Pictures stay out of the copy, and everything else in the data below is repeated exactly.
--------
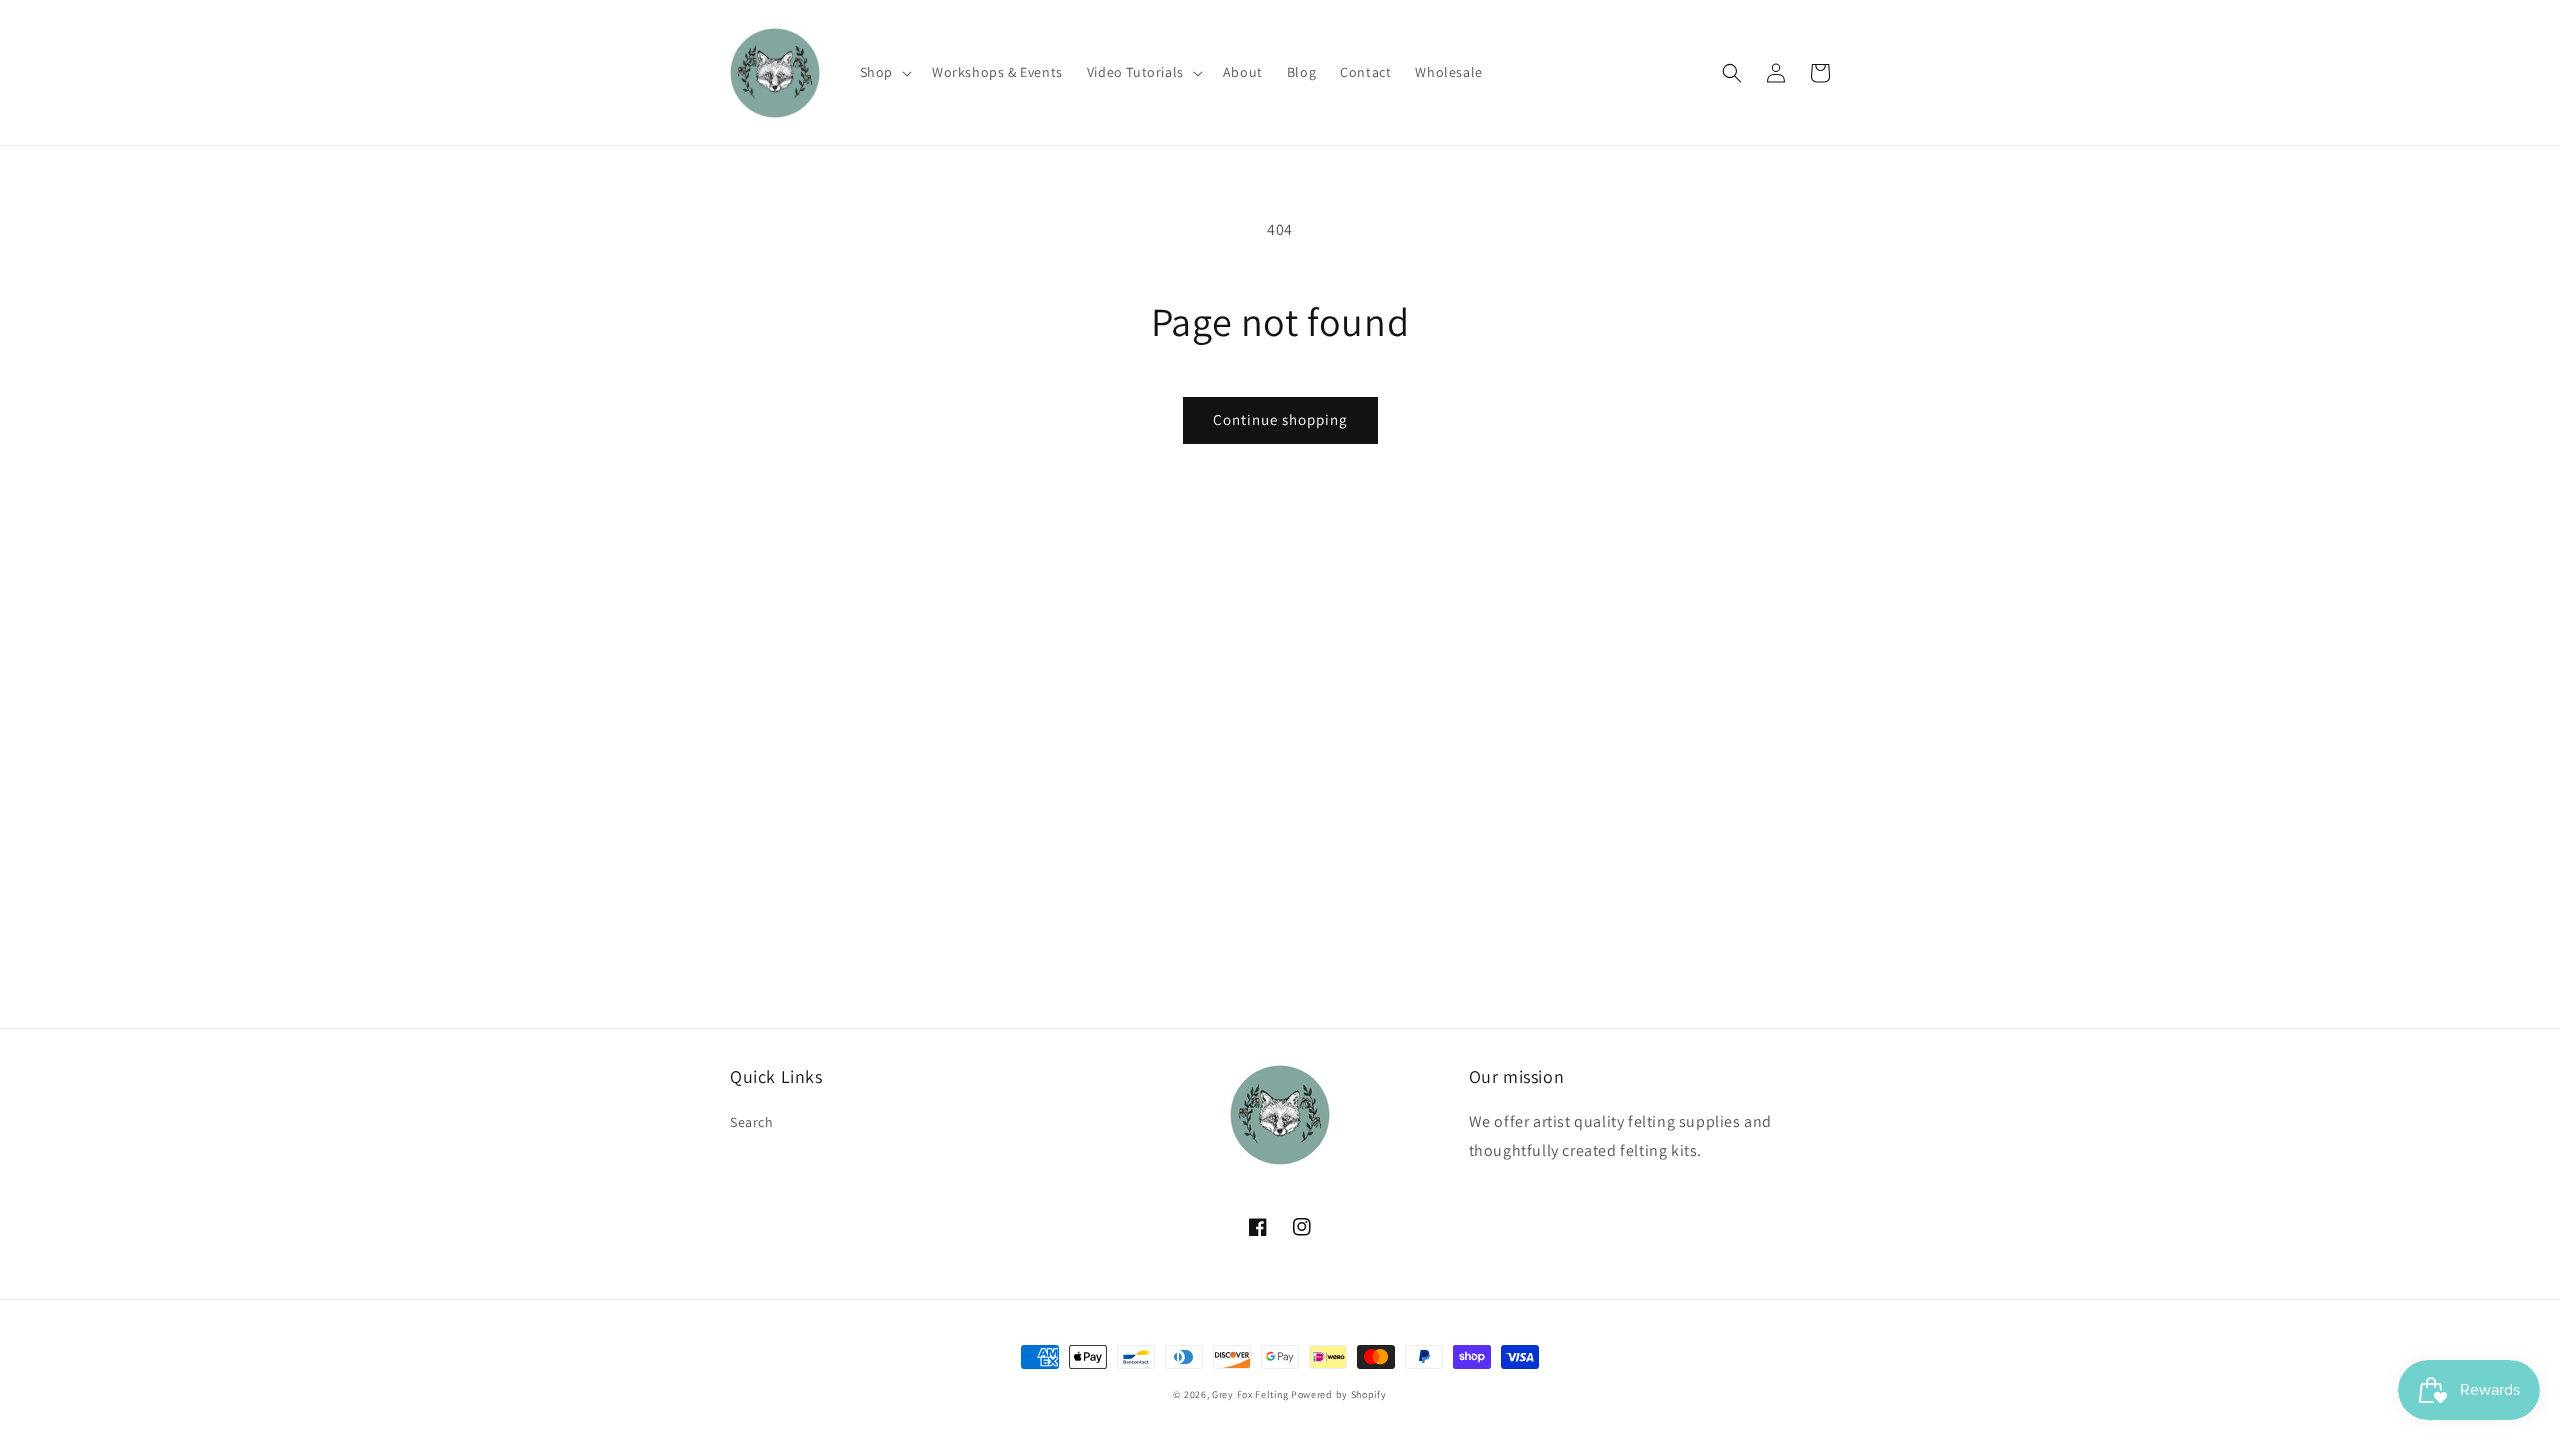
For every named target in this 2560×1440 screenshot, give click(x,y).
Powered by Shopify (1339, 1394)
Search (752, 1122)
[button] (884, 72)
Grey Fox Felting (1250, 1394)
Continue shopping (1280, 419)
--------
# TASK SOLUTION
For every named target in this 2560×1440 screenshot, give click(x,y).
Powered by Shopify (1339, 1394)
Search (752, 1122)
[button] (884, 72)
Grey Fox Felting (1250, 1394)
Continue shopping (1280, 419)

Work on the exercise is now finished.